We start by resolving this integral using the standard analytical method, assisted by the [SymPy symbolic mathematics library](https://sympy.org/). 

In [None]:
!pip install sympy

In [None]:
import numpy as np
import sympy
from sympy.interactive import printing
# If all you want is the best pretty printing, use the init_printing() function. 
# This will automatically enable the best printer available in your environment.
printing.init_printing(use_latex="mathjax")

x = sympy.Symbol("x")
sympy.integrate(x**2, (x, 1, 5))

#### Numerical Method

The expression we wish to integrate is very simple here, so calculating its integral analytically is easy (even without resorting to Python’s symbolic mathematics package!). In many cases, however, analytical approaches to integration are not feasible:

- the expression we wish to integrate is very complicated, possibly without a closed analytical integral
- it is only known in “black box” form (for instance a software module): we can evaluate it at various points but don’t know the corresponding equation

In such situations, stochastic simulation (“Monte Carlo”) methods allow us to generate an approximation of the integral, simply by evaluating the expression a large number of times at randomly selected points in the input space and counting the proportion that are less than the integrand at that point. The larger the number of simulations we run, the better the approximation (and note that computers are very very fast today, so on simple problems the simulation will run in a blink of an eye!). 

In [None]:
N = 100_000
accum = 0
for i in range(N):
    x = np.random.uniform(1, 5)
    accum += x**2
measure = 5 - 1
measure * accum/float(N)

In [None]:
import matplotlib.pyplot as plt
x = np.random.uniform(1, 5, (20,1000))
plt.hist(np.ravel(x))

### Second integral

**Task**: resolve the integral $\int_2^3 x^2 + 4 x sin(x)$. 

#### Analytical solution

In [None]:
x = sympy.Symbol("x")
float(sympy.integrate(x**2 + 4 * x * sympy.sin(x), (x, 2, 3)))

#### Stochastic solution

In [None]:
N = 100_000
accum = 0 
for i in range(N):
    x = np.random.uniform(2, 3)
    accum += x**2 + 4*x*np.sin(x)
width = 3 - 2
width * accum/float(N)

**Exercise**: now undertake the same comparison of analytical and stochastic simulation methods to evaluate the integral

$$\int_1^3 e^{x^2}$$

(Hint: the result should be approximately 1464.2)

In [None]:
x = sympy.Symbol("x")
float(sympy.integrate(sympy.E**(x**2), (x, 1, 3)))

In [None]:
N = 100_000
accum = 0 
for i in range(N):
    x = np.random.uniform(1, 3)
    accum += sympy.E**(x**2)
width = 3 - 1
width * accum/float(N)

### 2D integral

Now we move to a 2D integral, $\int\int cos(x^4) + 3y^2 dx dy$ over $x ∈ [4,6]$ and $y ∈ [0, 1]$. 

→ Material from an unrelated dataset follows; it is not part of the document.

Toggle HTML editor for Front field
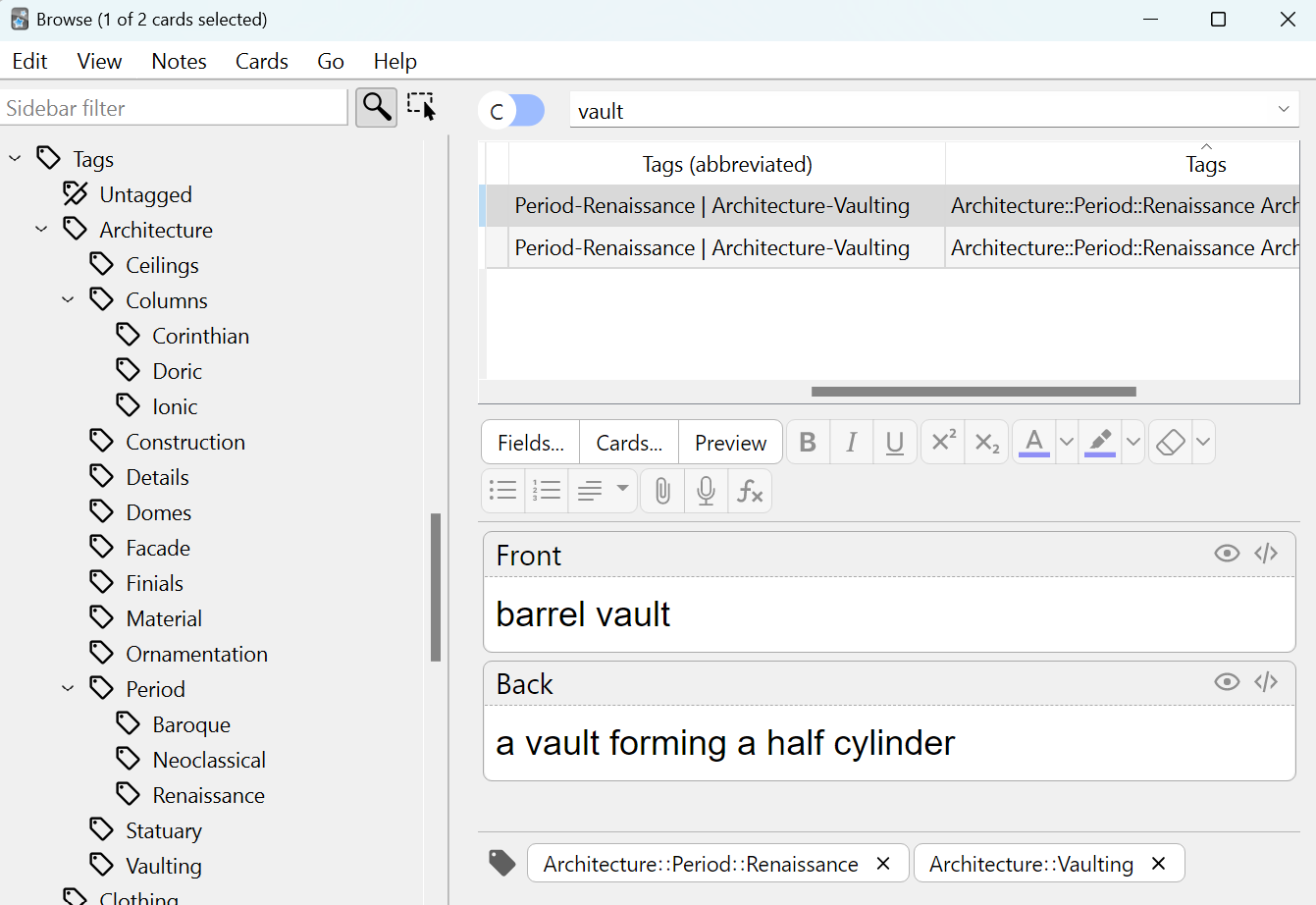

Monte Carlo integration methods become increasingly attractive when compared to other numerical integration methods (such as quadrature) as the number of dimensions increases. 

Let’s examine the **analytical solution**, again thanks to sympy. 

In [None]:
x = sympy.Symbol("x")
y = sympy.Symbol("y")
float(sympy.integrate(sympy.cos(x**4) + 3 * y**2, (x, 4, 6), (y, 0, 1)))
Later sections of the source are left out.